Il est celui qui
a « demeuré » dans ce monde le plus longtemps, de longues années,
après le martyre de Philippe au Pont en 81, jusqu'au règne de Trajan, à en
croire Saint Irénée ou Saint Jérôme, il est le dernier Apôtre vivant.
Il est encore le
seul à ne pas mourir martyr, au mystérieux destin évoqué par Jésus lui -même
devant Pierre: « Si je veux qu'il demeure jusqu'à ce que je vienne, que
t'importe ? ». Il est celui qui a reçu l'extraordinaire révélation de
l'Apocalypse, le seul qui ait révélé dans ses Epitres que « Dieu est amour ». Il est enfin celui qui a composé un
Prologue et un Evangile d'une hauteur de vue tout à fait singulière.
Comment peut-on
expliquer ce destin absolument extraordinaire ? La nature du secret de
Saint Jean est à chercher dans ce qu'il
a été confié comme fils à la Vierge Marie et qu'il la prit ainsi « chez lui »
de la Croix à l'Assomption pendant sans doute une vingtaine d'années !
Il
est celui qui a « demeuré » dans ce monde le plus longtemps, de longues
années, après le martyre de Philippe au Pont en 81, jusqu'au règne de Trajan, à
en croire Saint Irénée ou Saint Jérôme, il est le dernier Apôtre vivant.
(II) En mettant en perspective la vie de Saint Jean, les
grâces et les privilèges qu'il a reçus se font jour et nous éclairent sur la qualité d' « aigle »
que la Tradition reconnaît en lui.
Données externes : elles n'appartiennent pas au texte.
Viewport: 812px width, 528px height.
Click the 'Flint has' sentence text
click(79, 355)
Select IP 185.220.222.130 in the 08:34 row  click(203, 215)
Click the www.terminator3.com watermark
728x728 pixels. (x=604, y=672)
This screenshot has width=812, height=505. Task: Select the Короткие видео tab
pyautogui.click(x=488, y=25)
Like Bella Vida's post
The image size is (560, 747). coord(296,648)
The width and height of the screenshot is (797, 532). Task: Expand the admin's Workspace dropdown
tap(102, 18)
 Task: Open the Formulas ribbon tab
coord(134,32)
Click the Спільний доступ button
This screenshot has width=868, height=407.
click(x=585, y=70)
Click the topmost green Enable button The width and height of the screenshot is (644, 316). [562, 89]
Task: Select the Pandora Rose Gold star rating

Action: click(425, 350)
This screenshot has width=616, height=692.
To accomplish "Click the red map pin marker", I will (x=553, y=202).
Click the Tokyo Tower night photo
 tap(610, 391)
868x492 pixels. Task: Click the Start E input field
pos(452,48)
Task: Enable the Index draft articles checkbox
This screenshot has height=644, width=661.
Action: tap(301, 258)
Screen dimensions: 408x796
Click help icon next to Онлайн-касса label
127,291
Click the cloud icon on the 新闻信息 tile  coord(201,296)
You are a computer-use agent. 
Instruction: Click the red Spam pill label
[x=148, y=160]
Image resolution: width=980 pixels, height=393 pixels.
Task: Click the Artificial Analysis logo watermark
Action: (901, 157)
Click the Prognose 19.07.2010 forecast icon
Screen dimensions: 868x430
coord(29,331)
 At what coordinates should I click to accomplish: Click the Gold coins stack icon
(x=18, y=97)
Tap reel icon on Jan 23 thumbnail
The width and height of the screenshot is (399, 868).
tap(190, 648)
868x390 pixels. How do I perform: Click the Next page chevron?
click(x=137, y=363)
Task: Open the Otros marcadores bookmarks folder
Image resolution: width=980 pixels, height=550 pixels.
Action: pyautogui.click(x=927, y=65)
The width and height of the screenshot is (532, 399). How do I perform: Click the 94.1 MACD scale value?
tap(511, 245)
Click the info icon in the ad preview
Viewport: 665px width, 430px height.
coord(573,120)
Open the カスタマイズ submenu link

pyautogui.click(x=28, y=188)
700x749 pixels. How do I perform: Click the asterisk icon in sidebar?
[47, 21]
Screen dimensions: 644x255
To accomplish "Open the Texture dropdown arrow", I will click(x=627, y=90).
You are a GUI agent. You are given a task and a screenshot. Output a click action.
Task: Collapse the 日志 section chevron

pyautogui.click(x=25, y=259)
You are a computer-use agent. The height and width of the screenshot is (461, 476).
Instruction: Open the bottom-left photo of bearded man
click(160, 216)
Jean a été d'abord disciple de
Jean-Baptiste, puis disciple de Jésus pendant 3 ans, puis il a passé une
vingtaine d'années seul avec la Vierge Marie, la mère de mémoire, qui l'a aidé
à mûrir cet Evangile étonnant de clairvoyance et de précision, qu'il va ensuite
enseigner oralement pendant 40 ans, avant de recevoir la grande révélation de
l'Apocalypse qui lui donnera alors une vision plus aiguisée du mystère du
Christ à travers la méditation de l'Incarnation, méditation que Saint Jean
creusa pendant de longues années avec la Vierge Marie.
Le Pape Jean Paul
II a très souvent insisté sur ce moment si important où Jésus va confier à sa
Mère ce disciple qu'il aimait et qui l'aimait tellement, et dans lequel chaque
disciple du Christ est invité à se reconnaître : « Le nom du disciple
était Jean. C'est précisément lui, Jean, fils de Zébédée, apôtre et
évangéliste, qui entendit les paroles du Christ venant du haut de la Croix :
« Voici ta mère ». Auparavant,
le Christ avait dit à sa Mère : « Femme,
voici ton Fils ». C'était là un testament admirable.
En quittant ce
monde, le Christ donna à la Mère un homme qui serait pour elle comme un fils :
Jean. Il le lui confia. Et par la suite de ce don, de cette remise entre ses
mains, Marie devint la mère de Jean. La mère de Dieu est devenue la mère de
l'homme.
À partir de cette
heure-là, Jean la « prit chez
lui » et il devint sur terre le gardien de la Mère de son Maître ;
c'est en effet pour des enfants un droit et un devoir de prendre soin de leur
mère. Mais Jean devient surtout, par la volonté du Christ, le fils de la Mère
de Dieu. Et à travers Jean, tout homme devint son fils à elle.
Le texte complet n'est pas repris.